In the Carolinas, you’ll often find a whole hog roasting on a spit, with a sweet, sticky, mustardy sauce at the ready. In Kentucky, the sauce is very dark, almost black, with a Worcestershire base. In the Midwest, Omaha and Kansas City, ‘cue focuses more on pork, especially ribs, with a sweet, spicy sauce. Memphis barbecue also features pork, either in rib or “pulled” form, and is either wet or dry. Wet is sauce-slathered; dry is smoked in a rub.
And then there’s Texas, where barbecue is king and brisket rules — cooked low and slow with a dense, flavorful crust. Which is what you’ll find at BBQ2U, along with beef “dino” ribs and pork ribs (dry or sweet), pulled pork, turkey, chicken and beef sausages. True to his Texas roots, Parker uses post oak wood in his smokers, brought by special arrangement from deep in the heart of the Lone Star State, 2,600 miles away.
Like most other barbecue joints, BBQ2U thrived during the COVID-19 lockdown by quickly shifting to take-out only. The restaurant barely skipped a beat and in the first six months of 2021, it went through 15 tons (yes, tons) of brisket, 7 tons of pork shoulder, 5 tons or ribs and a ton-and-a-half each of turkey breast and chicken thighs.
“We smoke 15 briskets every single day, starting at 5:30 a.m.,” Parker said. “We’d do more, but that’s all the smoker can hold.”
And also in true Texas tradition, sauce is served on the side. “Back home, they say, ‘We got nothing to hide, so sauce is on the side,'” he said with a laugh.
In addition to the meat choices, BBQ2U also offers a simmered-in-sauce jackfruit sandwich and jackfruit by the pound. And, of course, it also features several side dishes, including fried pickles, coleslaw, baked beans, fried okra and the ever-popular mac and cheese and deviled-egg potato salad.
BBQ2U is well-known for its community involvement. Parker supports the local Little League and has developed a special program that gives 10 percent of the daily food profits to local schools. He also has a “Books and Barbecue” spot in the lobby where local authors discuss and sell their books.
BBQ2U: 4814 Point Fosdick Drive, Gig Harbor; 253-313-5656; texasbbq2u.com
Gorst
The historic Wigwam Tavern, off the beaten path on West Belfair Valley Road in Gorst, is West Sound’s hidden gem for barbecue, especially pulled pork.
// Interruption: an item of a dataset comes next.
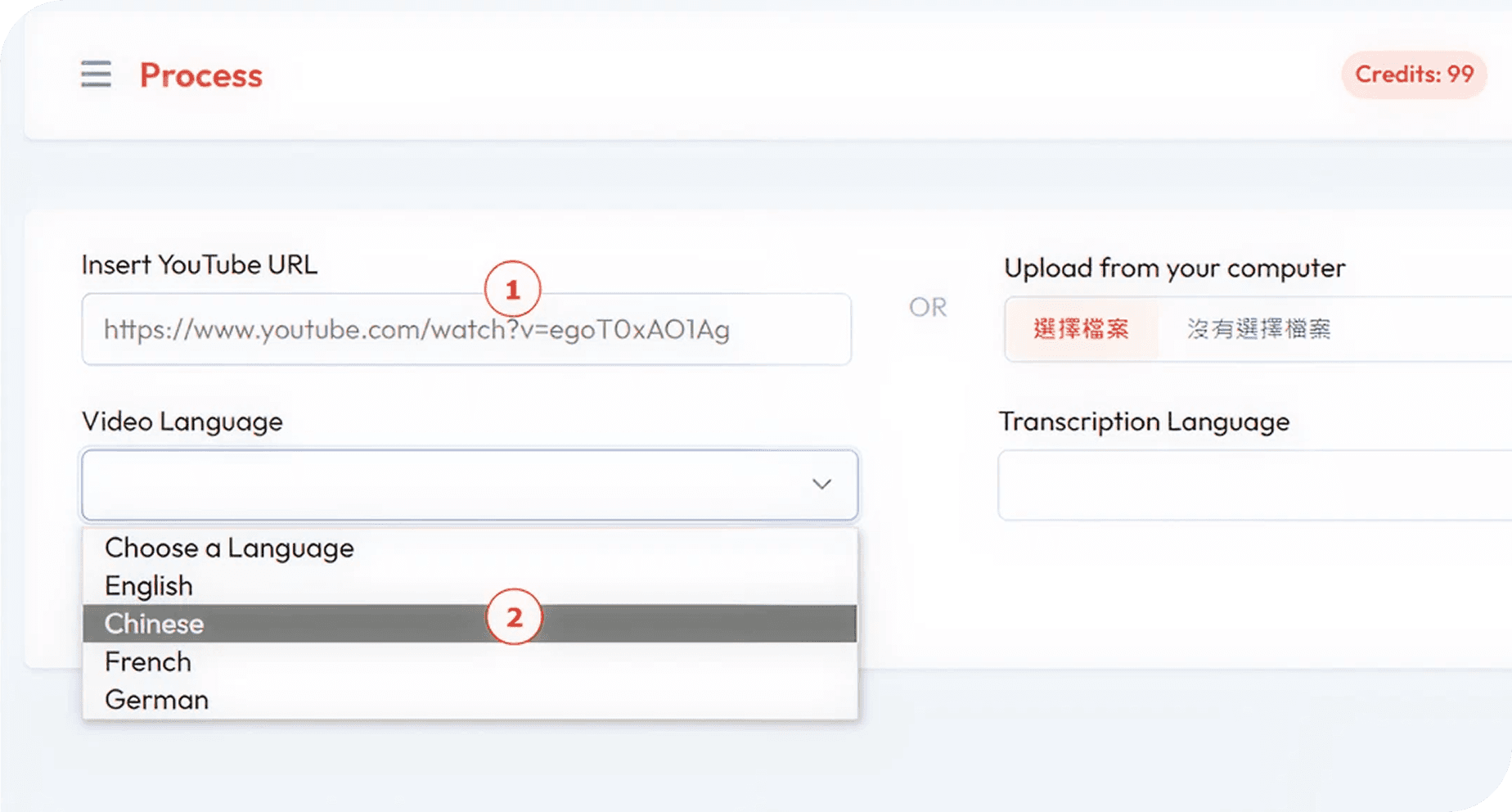This screenshot has height=812, width=1512.
Task: Click the "Video Language" field label
Action: 182,422
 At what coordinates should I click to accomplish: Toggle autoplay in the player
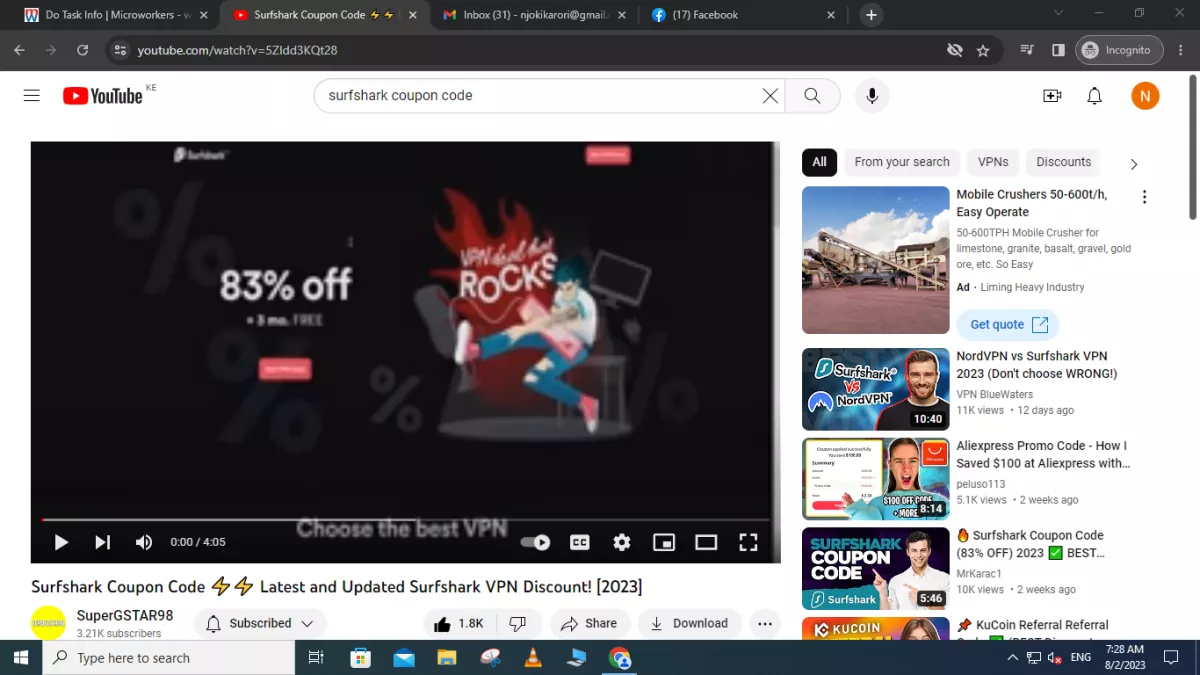(536, 542)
The Wigwam has a rich history as a community gathering place dating back to 1933.
The Sweet family purchased the tavern in the mid-2000s. “We wanted to open a brewery,” said current owner Josh Sweet. “But so many neighbors were excited that the Wigwam was back that we decided to keep it as a tavern.”
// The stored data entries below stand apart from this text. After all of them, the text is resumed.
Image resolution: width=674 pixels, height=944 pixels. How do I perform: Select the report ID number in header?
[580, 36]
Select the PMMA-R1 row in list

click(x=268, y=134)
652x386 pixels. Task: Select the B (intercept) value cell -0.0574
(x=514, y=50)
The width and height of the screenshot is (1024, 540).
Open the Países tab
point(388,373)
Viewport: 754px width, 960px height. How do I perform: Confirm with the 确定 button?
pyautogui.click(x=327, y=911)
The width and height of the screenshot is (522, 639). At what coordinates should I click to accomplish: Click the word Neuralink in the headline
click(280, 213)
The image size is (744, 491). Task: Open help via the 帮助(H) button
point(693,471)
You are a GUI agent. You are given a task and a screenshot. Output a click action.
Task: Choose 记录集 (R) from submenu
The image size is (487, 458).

Sweet and his late brother grew up cooking barbecue with their father in Texas, and in 2012, they moved their dad from Texas to West Sound “to take care of the barbecue menu.”
“I started cooking with my dad when I was 8 years old,” Sweet recalled. “Dad owned a barbecue place, but our main thing was going all over Texas competing in barbecue and chili cook-offs.”
Although the Wigwam is probably best known for its pulled pork sandwiches and sliders, it also offers brisket, its “signature smoked beef dish.” Have it on a plate with two sides or as a sandwich or slider.
The tavern also does hotdogs in half-a-dozen different ways, from “naked” (just as nature intended) to Texas Dog (chili, onions, mustard and cheese), to “Hog Dog” (smothered with pulled pork, mustard and barbecue sauce), to Texas Hog Dog (smoked pulled pork, chili, onions, cheese and mustard). Oh, and a “Wiggy Dog” that features one of Wigwam’s famous Wiggy Pickles, Wiggy slaw and mustard.
And those sides — well, Wigwam’s sides are unique, starting with the Wiggy Pickles, dill pickles soaked for a week in a brine of hot sauce and sugar. They’re “just delicious and really popular,” Sweet said. “And we actually sell them by the gallon if you want a lot.”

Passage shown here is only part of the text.